Review: Broker - You are meant to be here

A wonderfully tender film about hard truths

Ned Carter-Owen
17th March 2023
Image Credit: Pixabay
Broker is a film about forgiveness, family and providing gratitude for those who feel accidental. Somehow diector Hirokazu Kore-eda turns darker themes of abandonment and downright human trafficking into a charming quicksand-like story, sucking you in and only spitting you out as the credits roll.

The movie starts with a young woman in torrential rain.  Soaked to the bone, she struggles up stairs and through streets, until finally reaching the outside of a church. Here she kneels down, and from her coat produces a baby which she leaves near a hatch in the wall. It’s a baby box.

Baby boxes are real things in South Korea. They offer a safe space for mothers to leave their infants with the purpose of having them adopted by those who can better care for them. Korea has a real stigma attached to adoption, and with a law “restricting international adoption” (BBC 2/10/15), there is a large number of unwanted babies.

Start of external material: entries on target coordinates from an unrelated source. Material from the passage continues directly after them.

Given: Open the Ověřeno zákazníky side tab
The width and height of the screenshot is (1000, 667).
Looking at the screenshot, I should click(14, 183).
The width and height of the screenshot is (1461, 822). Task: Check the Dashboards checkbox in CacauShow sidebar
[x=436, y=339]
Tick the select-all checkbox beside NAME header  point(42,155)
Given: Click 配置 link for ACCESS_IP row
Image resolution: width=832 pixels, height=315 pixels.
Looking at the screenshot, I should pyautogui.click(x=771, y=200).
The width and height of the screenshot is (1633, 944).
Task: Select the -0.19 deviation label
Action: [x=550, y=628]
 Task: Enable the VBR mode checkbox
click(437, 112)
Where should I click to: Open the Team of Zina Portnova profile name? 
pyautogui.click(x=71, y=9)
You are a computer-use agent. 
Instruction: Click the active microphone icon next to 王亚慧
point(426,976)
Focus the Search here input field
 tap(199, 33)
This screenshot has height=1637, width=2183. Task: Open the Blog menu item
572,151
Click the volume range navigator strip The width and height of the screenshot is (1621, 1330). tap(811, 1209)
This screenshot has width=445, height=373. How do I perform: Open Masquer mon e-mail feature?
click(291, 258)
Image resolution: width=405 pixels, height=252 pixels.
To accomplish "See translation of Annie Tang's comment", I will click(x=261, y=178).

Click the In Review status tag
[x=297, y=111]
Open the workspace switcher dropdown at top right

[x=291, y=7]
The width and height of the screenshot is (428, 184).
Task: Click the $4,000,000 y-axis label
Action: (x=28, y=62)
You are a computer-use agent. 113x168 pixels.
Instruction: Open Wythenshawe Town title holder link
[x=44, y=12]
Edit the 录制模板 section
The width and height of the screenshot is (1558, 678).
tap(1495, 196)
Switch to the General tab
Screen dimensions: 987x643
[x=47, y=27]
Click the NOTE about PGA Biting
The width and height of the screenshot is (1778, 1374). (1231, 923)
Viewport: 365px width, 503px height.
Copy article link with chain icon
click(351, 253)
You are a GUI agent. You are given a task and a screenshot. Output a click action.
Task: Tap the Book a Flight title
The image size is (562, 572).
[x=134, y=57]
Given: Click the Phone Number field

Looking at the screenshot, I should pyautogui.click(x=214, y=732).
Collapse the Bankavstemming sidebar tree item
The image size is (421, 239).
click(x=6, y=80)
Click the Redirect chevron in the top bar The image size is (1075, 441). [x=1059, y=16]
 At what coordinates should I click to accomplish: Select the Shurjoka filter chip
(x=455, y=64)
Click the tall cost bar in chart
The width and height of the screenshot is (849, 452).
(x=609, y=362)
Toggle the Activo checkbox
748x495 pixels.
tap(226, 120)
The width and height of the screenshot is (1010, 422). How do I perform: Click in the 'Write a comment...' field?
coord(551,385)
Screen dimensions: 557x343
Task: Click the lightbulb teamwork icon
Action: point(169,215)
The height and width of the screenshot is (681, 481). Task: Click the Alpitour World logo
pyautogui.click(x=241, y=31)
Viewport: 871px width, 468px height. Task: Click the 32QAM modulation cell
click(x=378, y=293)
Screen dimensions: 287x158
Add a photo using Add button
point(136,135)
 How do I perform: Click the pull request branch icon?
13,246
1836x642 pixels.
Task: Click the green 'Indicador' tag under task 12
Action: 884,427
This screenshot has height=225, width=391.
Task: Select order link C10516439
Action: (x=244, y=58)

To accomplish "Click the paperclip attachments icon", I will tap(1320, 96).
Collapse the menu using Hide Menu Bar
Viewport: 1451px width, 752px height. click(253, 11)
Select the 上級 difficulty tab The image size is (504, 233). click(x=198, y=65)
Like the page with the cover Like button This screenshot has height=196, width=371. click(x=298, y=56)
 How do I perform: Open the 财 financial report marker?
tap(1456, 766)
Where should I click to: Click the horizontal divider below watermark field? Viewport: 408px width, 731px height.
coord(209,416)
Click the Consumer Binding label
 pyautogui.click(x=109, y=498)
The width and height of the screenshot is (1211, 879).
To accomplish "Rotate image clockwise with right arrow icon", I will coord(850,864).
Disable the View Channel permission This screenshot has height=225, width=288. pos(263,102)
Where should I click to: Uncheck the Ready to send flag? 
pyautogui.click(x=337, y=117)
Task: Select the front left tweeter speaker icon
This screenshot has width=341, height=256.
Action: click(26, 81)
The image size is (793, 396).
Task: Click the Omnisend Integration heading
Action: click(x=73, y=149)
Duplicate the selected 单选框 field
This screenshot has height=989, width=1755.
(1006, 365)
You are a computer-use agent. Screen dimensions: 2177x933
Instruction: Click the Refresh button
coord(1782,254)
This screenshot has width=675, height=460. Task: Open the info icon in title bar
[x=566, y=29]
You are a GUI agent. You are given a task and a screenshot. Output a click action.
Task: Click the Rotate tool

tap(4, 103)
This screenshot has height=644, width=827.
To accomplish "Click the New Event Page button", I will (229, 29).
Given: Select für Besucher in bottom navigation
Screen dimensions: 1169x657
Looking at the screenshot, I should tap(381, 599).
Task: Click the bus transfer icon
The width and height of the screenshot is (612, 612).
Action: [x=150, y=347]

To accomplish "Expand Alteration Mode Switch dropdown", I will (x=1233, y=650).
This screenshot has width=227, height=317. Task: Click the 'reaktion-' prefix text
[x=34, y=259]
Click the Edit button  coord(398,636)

Ha Sang-hyeon (Kang ho Song) and Dong-Soo (Gang Dong-Won) are two employees of the church. Carefully collecting the baby, they quickly delete the security camera footage inside the baby box. They are brokers. For a surprisingly low sum of money, (around £6000), they sell these babies to couples who can’t have a child of their own.

Wracked with guilt however, the mother (Lee Ji-eun) returns, becoming part of the brokers’ journey as they search for a suitable match. Amongst their travels they pick up an unlikely addition. Now a group of five, the troop begin to bond forming a kind of surrogate family, providing care that each character desperately needs.

"thank you for being born"

Though the two men take extreme care both over the infant and when choosing a suitable couple, it is still human trafficking. As a result, throughout their journey they are tailed by two police officers, Detective Lee (Lee Joo-Young) and Soo-jin (Bae Donna).

Hungry to catch them in the act of sale, these two women are constantly eating in their car as they stake out the unlikely group. It’s details like this, that make the film so incredibly immersive. Kore-eda’s visual storytelling is sublime. Whether it be through large landmarks or tiny facial expressions and ticks, a thousand words is said without any lips moving.

That’s not to say the dialogue isn’t fantastic too, because it is. Realistically empty at times, it hangs about the characters as they struggle to express what they really mean. Sound design too is a huge reason why the characters seem so real. There appears to be actual weight to their actions as they interact with the world around them.

In a touching scene, the mother addresses each character, all of whom have faced rejection, and says: “thank you for being born”. Made up of countless scenes like this, Broker demonstrates the universal need for love and the extreme importance of family, no matter how unconventional it may be.